Gracias a la primera de sus virtudes, Tintín es un héroe para todos los públicos y protagoniza historias asombrosamente sencillas pese a su endiablada fantasía.
Gracias a la meticulosidad de sus dibujos, la lectura de Tintín en el Tíbet anticipa a los viajeros lo que descubrirán bajo la cumbre del Himalaya, y los templos incas son exactamente iguales a como aparecen en El templo del Sol. Aunque para lograr tal realismo Jacobs tuviera que comprarse un poncho de rayas y posar una y mil veces en las más variadas posturas para conseguir que los pliegues fueran bien precisos a la
hora de pasar al papel impreso.
Hergé era meticuloso hasta la saciedad, y ahí está precisamente el secreto de su éxito. Porque gracias a esos paisajes tan selectos y esa línea clara que le ha hecho famoso, todas las aventuras de sus héroes son creíbles. Como lo es incluso el mensaje bienintencionado de Tintín, muy cercano en sus comportamientos a los de un niño educado que todos los días a la salida de la catequesis hubiera dejado volar su imaginación para construir unas fantásticas aventuras que se han convertido en clásicos del comic. Acusado de colaboracionista durante la gue­rra, porque publicó en un periódico que lo era; tachado de racista por­que en algunas de sus historias hacía hablar en negro a los negros; etiquetado como anticomunista por una trasnochada historia sobre los soviets, que no hacía más que refle­jar lo que la Europa de siempre pensaba de la re­volución que se vivía en las calles de Leningrado, Her­gé-Tintín siempre se defen­dió enarbolando la bandera de la amistad, el pacifismo y la permanente critica ante la injusticia.
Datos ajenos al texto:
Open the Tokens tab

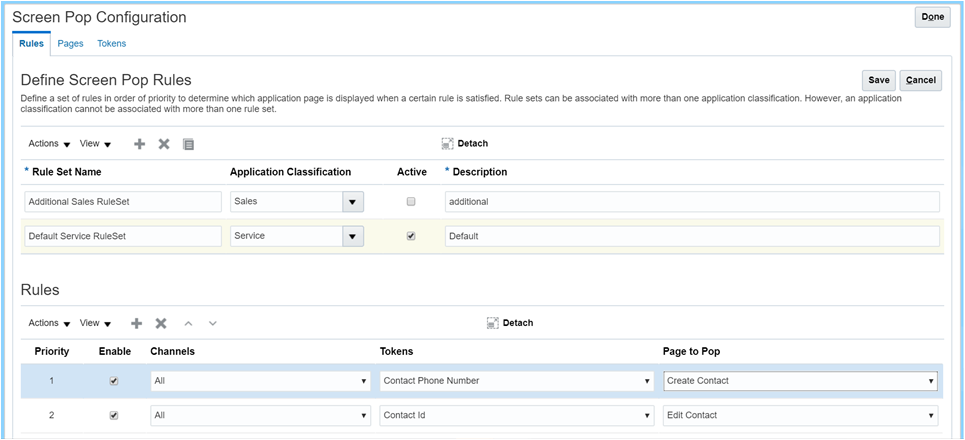click(111, 44)
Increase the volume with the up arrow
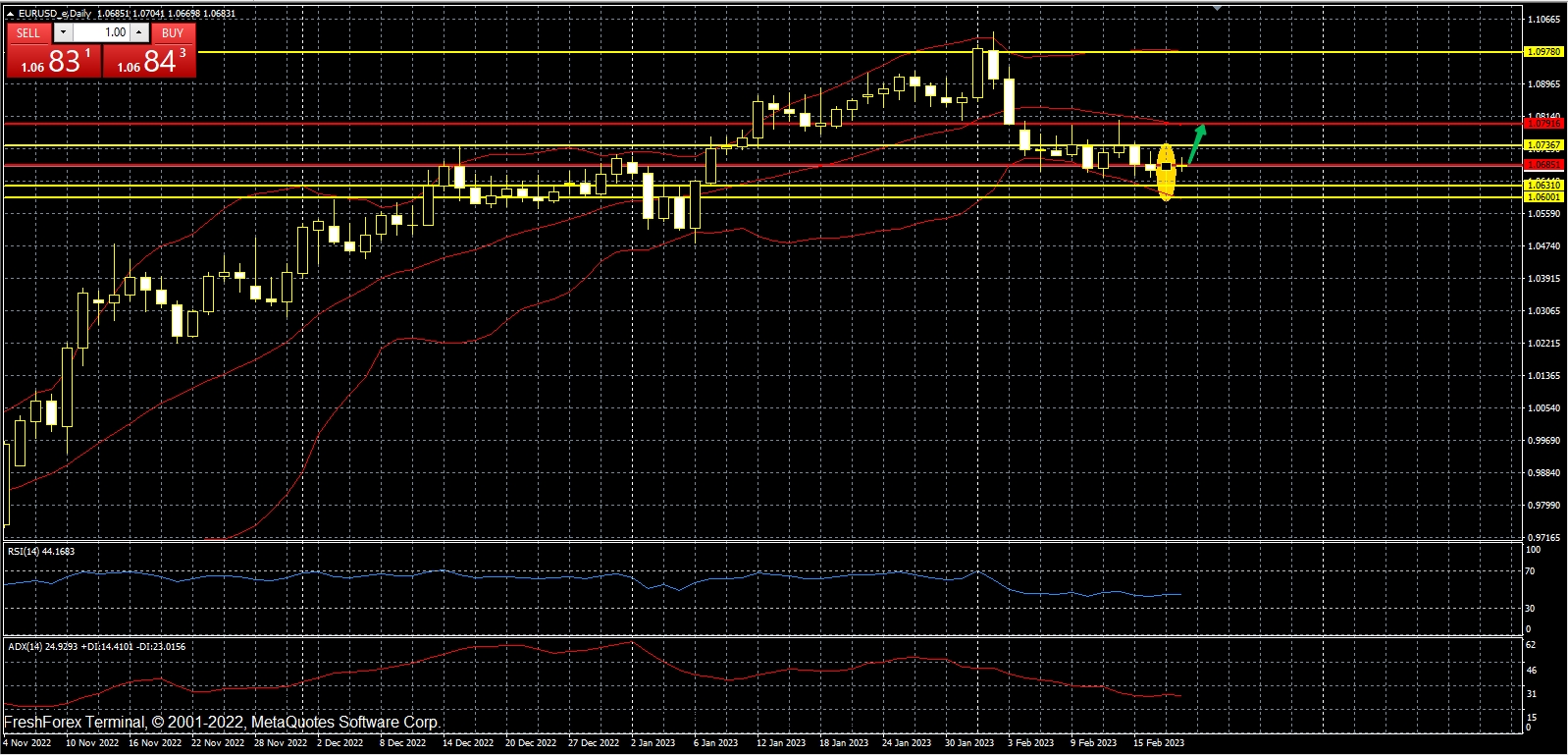 coord(139,32)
Probablemente no lo ne­cesitaba. Porque a lo que no podía aspirar era a im­poner a millones de perso­nas una criatura diseñada a su antojo y semejanza y además irse de rositas. El triunfo siempre tiene sus contrapartidas. Sobre todo cuando se logra de la mano de un héroe que, como Tin­tín, es irritantemente per­fecto. Si no, pasen y vean.
El templo del Sol —que El País Semanal empieza hoy a publicar— es una magní­fica muestra de todo ello. Un Tintín absolutamente genial.